The funds, supporting Hanger Clinic’s Department of Clinical and Scientific Affairs, the University of Washington (UW), the University of Illinois at Chicago (UIC), and the Minneapolis Veterans Administration Health Care System (MVAHCS), are part of the DOD’s Congressionally Directed Medical Research Programs’ Orthotics and Prosthetics Outcomes Research Program.
The project, scheduled to begin September 30, will be led by Brian Hafner, PhD (UW); Shane Wurdeman, PhD, CP, Hanger Clinic’s director of clinical research; Andrew Sawers, PhD, CPO (UIC); and Sara Koehler-McNicholas, PhD (MVAHCS), as site leads.
The research goals are to develop and validate new outcome measures to better assess the impact of falls on individuals who use a lower-limb prosthesis and to conduct a pragmatic, randomized clinical trial at Hanger Clinic.
“There is a growing body of evidence strongly suggesting patient benefits of MPKs for limited, community ambulators, or K2-level ambulators,” said Wurdeman. “The ability to study this technology in a controlled trial of this scale will significantly further our understanding of the potential benefits for these individuals.”
The clinical trial, expected to be the largest of its kind to date, will enroll 100 Hanger Clinic patients who have transfemoral amputations and are categorized at a K2 activity level.
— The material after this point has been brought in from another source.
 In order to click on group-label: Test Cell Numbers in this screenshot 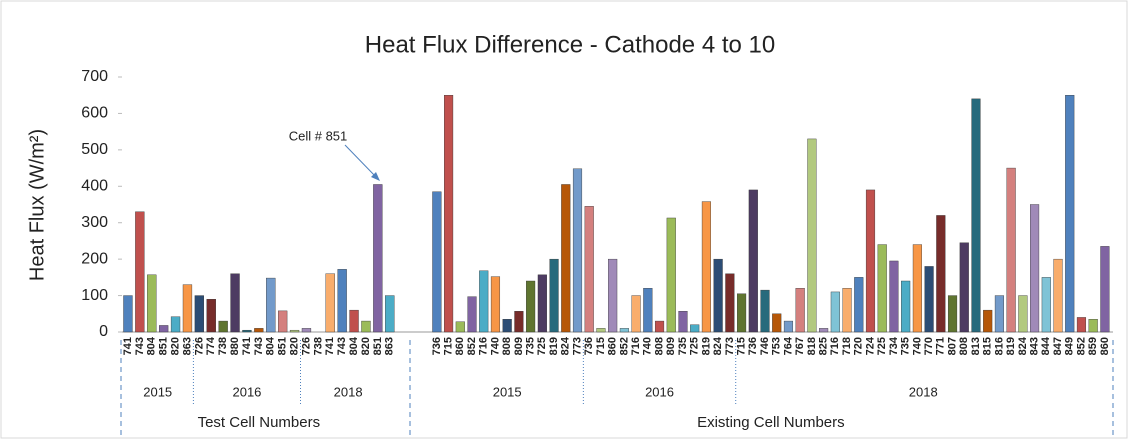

Half will be randomized into an MPK, while the other half will be randomized to a non-MPK, which is the current K2 standard. Evidence from smaller scale studies suggests that this population could benefit from MPK technology; however, the level of evidence has not yet been sufficient to support coverage policies that would allow individuals with a K2-level access to this type of technology.
“This project supports the Orthotics and Prosthetics Outcomes Research Program’s mission by advancing orthotic and prosthetic research to optimize evidence-based care and clinical outcomes for military-related neuromusculoskeletal injury,” said Tracy Behrsing, PhD, health science program manager for the program.